* [TASK DETAILS]:
Word for word, copy all of the entries.

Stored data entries
════

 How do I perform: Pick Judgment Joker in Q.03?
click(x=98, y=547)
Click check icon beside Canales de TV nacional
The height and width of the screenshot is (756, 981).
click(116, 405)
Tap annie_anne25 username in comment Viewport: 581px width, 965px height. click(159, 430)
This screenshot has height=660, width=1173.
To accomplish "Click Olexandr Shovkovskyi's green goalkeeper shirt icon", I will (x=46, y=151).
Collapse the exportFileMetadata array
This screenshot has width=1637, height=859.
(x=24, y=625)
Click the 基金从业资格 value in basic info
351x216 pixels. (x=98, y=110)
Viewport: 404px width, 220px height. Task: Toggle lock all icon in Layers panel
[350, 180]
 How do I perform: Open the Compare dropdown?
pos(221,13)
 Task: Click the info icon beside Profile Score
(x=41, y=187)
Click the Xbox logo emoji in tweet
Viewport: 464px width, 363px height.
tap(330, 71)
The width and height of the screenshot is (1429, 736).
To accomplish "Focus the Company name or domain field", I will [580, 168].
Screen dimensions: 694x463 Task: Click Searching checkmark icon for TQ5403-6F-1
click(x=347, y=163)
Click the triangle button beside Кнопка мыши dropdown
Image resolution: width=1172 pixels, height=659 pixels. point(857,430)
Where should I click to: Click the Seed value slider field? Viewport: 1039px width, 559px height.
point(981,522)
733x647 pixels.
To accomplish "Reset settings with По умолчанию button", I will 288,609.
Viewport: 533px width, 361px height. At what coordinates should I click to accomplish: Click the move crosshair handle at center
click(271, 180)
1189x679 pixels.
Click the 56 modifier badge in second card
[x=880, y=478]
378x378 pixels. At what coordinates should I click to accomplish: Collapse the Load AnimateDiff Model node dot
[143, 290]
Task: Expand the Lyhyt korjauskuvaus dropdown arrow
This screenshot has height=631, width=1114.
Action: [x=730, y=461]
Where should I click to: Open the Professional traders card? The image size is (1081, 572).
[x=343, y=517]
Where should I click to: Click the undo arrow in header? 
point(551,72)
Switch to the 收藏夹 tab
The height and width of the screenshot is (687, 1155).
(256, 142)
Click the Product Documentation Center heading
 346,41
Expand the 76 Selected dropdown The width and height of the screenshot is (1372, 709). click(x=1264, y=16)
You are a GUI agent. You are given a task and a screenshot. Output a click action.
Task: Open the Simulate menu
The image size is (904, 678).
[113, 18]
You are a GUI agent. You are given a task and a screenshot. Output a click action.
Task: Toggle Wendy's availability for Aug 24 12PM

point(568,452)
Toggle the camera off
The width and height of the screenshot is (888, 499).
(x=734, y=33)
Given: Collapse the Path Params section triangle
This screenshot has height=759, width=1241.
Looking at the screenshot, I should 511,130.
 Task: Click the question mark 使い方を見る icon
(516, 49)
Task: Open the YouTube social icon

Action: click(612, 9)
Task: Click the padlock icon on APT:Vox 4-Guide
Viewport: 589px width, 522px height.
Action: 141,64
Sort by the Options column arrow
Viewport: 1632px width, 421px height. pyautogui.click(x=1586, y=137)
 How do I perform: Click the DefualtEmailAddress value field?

════

* [EXERCISE RESULT]:
 How do I perform: Pick Judgment Joker in Q.03?
click(x=98, y=547)
Click check icon beside Canales de TV nacional
The height and width of the screenshot is (756, 981).
click(116, 405)
Tap annie_anne25 username in comment Viewport: 581px width, 965px height. click(159, 430)
This screenshot has height=660, width=1173.
To accomplish "Click Olexandr Shovkovskyi's green goalkeeper shirt icon", I will (x=46, y=151).
Collapse the exportFileMetadata array
This screenshot has width=1637, height=859.
(x=24, y=625)
Click the 基金从业资格 value in basic info
351x216 pixels. (x=98, y=110)
Viewport: 404px width, 220px height. Task: Toggle lock all icon in Layers panel
[350, 180]
 How do I perform: Open the Compare dropdown?
pos(221,13)
 Task: Click the info icon beside Profile Score
(x=41, y=187)
Click the Xbox logo emoji in tweet
Viewport: 464px width, 363px height.
tap(330, 71)
The width and height of the screenshot is (1429, 736).
To accomplish "Focus the Company name or domain field", I will [580, 168].
Screen dimensions: 694x463 Task: Click Searching checkmark icon for TQ5403-6F-1
click(x=347, y=163)
Click the triangle button beside Кнопка мыши dropdown
Image resolution: width=1172 pixels, height=659 pixels. point(857,430)
Where should I click to: Click the Seed value slider field? Viewport: 1039px width, 559px height.
point(981,522)
733x647 pixels.
To accomplish "Reset settings with По умолчанию button", I will 288,609.
Viewport: 533px width, 361px height. At what coordinates should I click to accomplish: Click the move crosshair handle at center
click(271, 180)
1189x679 pixels.
Click the 56 modifier badge in second card
[x=880, y=478]
378x378 pixels. At what coordinates should I click to accomplish: Collapse the Load AnimateDiff Model node dot
[143, 290]
Task: Expand the Lyhyt korjauskuvaus dropdown arrow
This screenshot has height=631, width=1114.
Action: [x=730, y=461]
Where should I click to: Open the Professional traders card? The image size is (1081, 572).
[x=343, y=517]
Where should I click to: Click the undo arrow in header? 
point(551,72)
Switch to the 收藏夹 tab
The height and width of the screenshot is (687, 1155).
(256, 142)
Click the Product Documentation Center heading
 346,41
Expand the 76 Selected dropdown The width and height of the screenshot is (1372, 709). click(x=1264, y=16)
You are a GUI agent. You are given a task and a screenshot. Output a click action.
Task: Open the Simulate menu
The image size is (904, 678).
[113, 18]
You are a GUI agent. You are given a task and a screenshot. Output a click action.
Task: Toggle Wendy's availability for Aug 24 12PM

point(568,452)
Toggle the camera off
The width and height of the screenshot is (888, 499).
(x=734, y=33)
Given: Collapse the Path Params section triangle
This screenshot has height=759, width=1241.
Looking at the screenshot, I should 511,130.
 Task: Click the question mark 使い方を見る icon
(516, 49)
Task: Open the YouTube social icon

Action: click(612, 9)
Task: Click the padlock icon on APT:Vox 4-Guide
Viewport: 589px width, 522px height.
Action: 141,64
Sort by the Options column arrow
Viewport: 1632px width, 421px height. pyautogui.click(x=1586, y=137)
 How do I perform: Click the DefualtEmailAddress value field?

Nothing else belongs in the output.